-- Records provided follows --
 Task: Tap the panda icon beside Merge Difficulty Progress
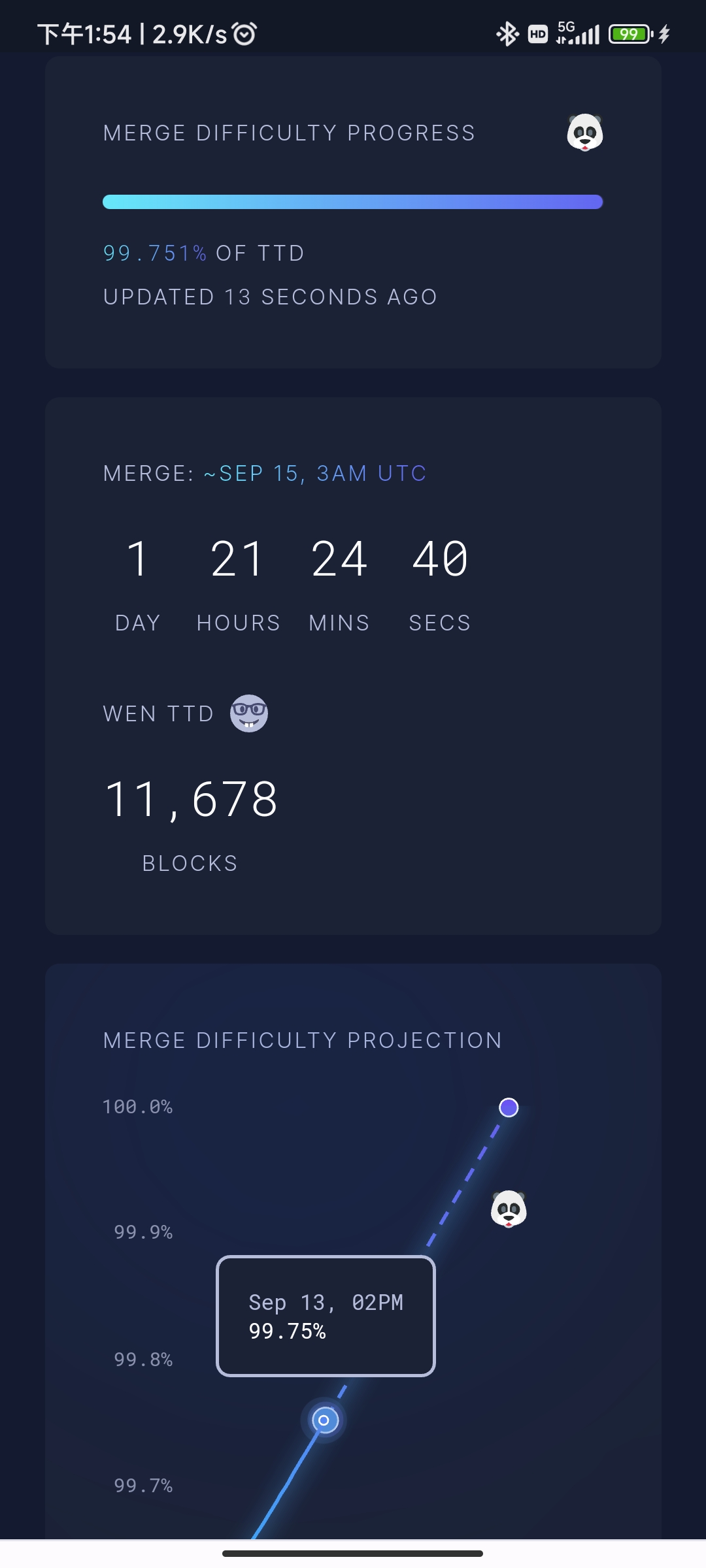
-- Records provided concluded --
-- Records provided follows --
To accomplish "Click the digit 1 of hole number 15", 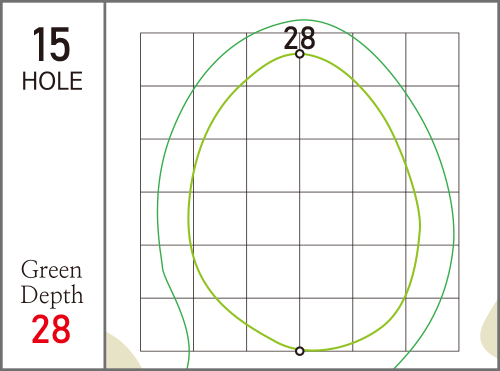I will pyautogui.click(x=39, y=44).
-- Records provided concluded --
-- Records provided follows --
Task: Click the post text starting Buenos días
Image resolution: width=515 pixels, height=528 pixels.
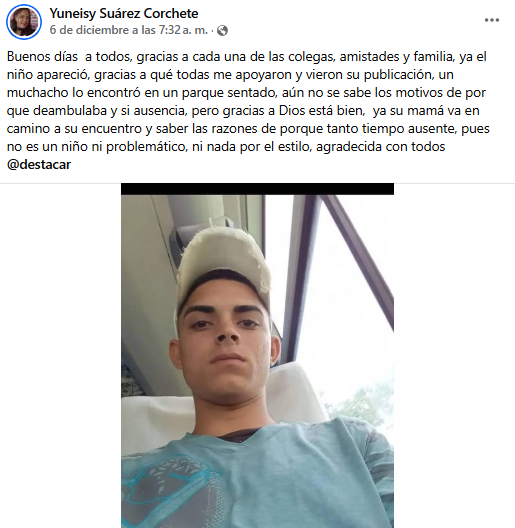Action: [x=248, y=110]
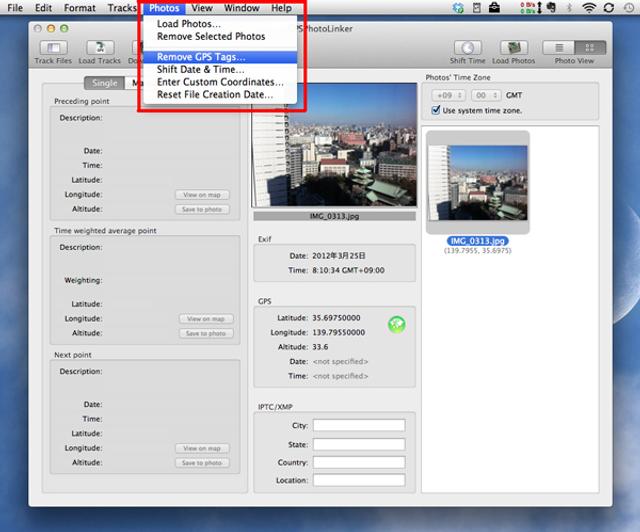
-- Records provided concluded --
Exercise prompt =
Which lines above include the word "Task"? Pick them out and copy them.

Solution for this exercise =
 Task: Tap the panda icon beside Merge Difficulty Progress
Task: Click the post text starting Buenos días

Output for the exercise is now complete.